Estuve allí un rato, por ver si las pupilas volvían a su sitio. Me gustó la calma del lugar. Había poco trasiego. El paro también ha afectado al sector pacientes. Así que me prometí volver y terminar de hacer la primera corrección a la novela de Bolivia y Paraguay.

Y aquí estoy. Al principio pasaba bastante desapercibido. Es mi especialidad, aclaro. Ayudaban los parches que llevo todavía en los brazos, tapando los mordiscos que me dio la negra aquella en California. Un esparadrapo de blanco inmaculado, aséptico. Cualquiera podía pensar que efectivamente había ido al hospital para una cura y que estaba en la cafetería de paso, estudiando (si dices que estas estudiando te suelen mirar con buena cara, si dices que estás escribiendo te toman por descarriado, lo he comprobado).

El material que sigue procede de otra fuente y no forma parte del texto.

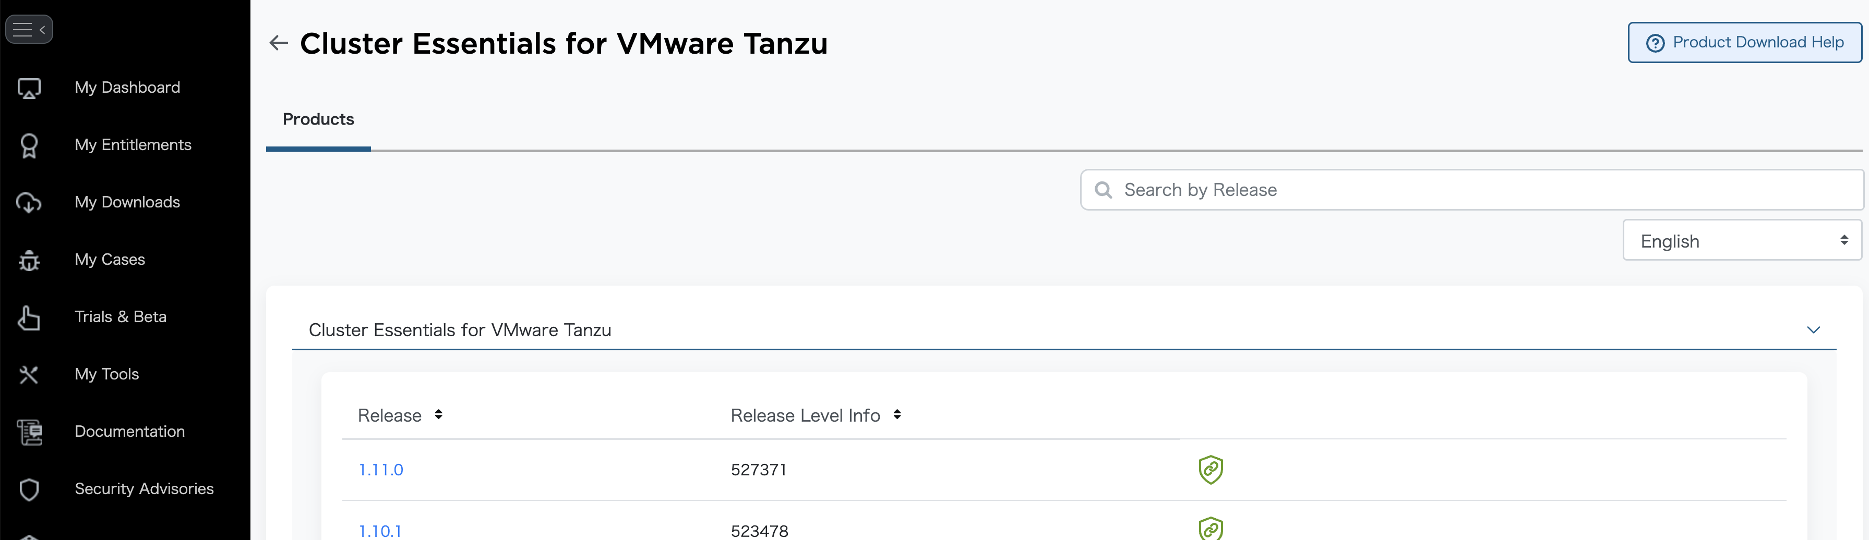Click the Product Download Help button
Viewport: 1869px width, 540px height.
pos(1744,43)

Pero al cabo de unas cuantas veces me voy ‘haciendo de notar’. Por más que me coloque en las mesas esquineras y no haga aspavientos. Un tipo escribiendo, puntualmente, cada día, acaba por llamar la atención. Creo que además inquieta. A ver si va a ser un bloguero de esos que pone bombas. Porque un tío que escribe tanto muy bien de la cabeza no puede estar.

Dentro de poco alguien preguntará. Lo sé por experiencia. Tardan unos días en perderte el miedo. Te empiezan a saludar. Y quizás al cabo de unas semanas (a veces ha tardado meses) el más curioso (suele ser la más curiosa, por cierto) no se puede aguantar y dice: ¿cómo es que escribes tanto? La respuesta puede ser disuasoria o amable. Si digo ¡uh!, puede salir corriendo, confirmando que el tipo está loco de remate, que probablemente escriba que odia a la sociedad y sandeces por el estilo. Así que procuro ser amable. Cuesta poco y te tratan mejor.

Pero basta de distracciones, que yo había venido aquí a corregir mi libro, que diría Umbral.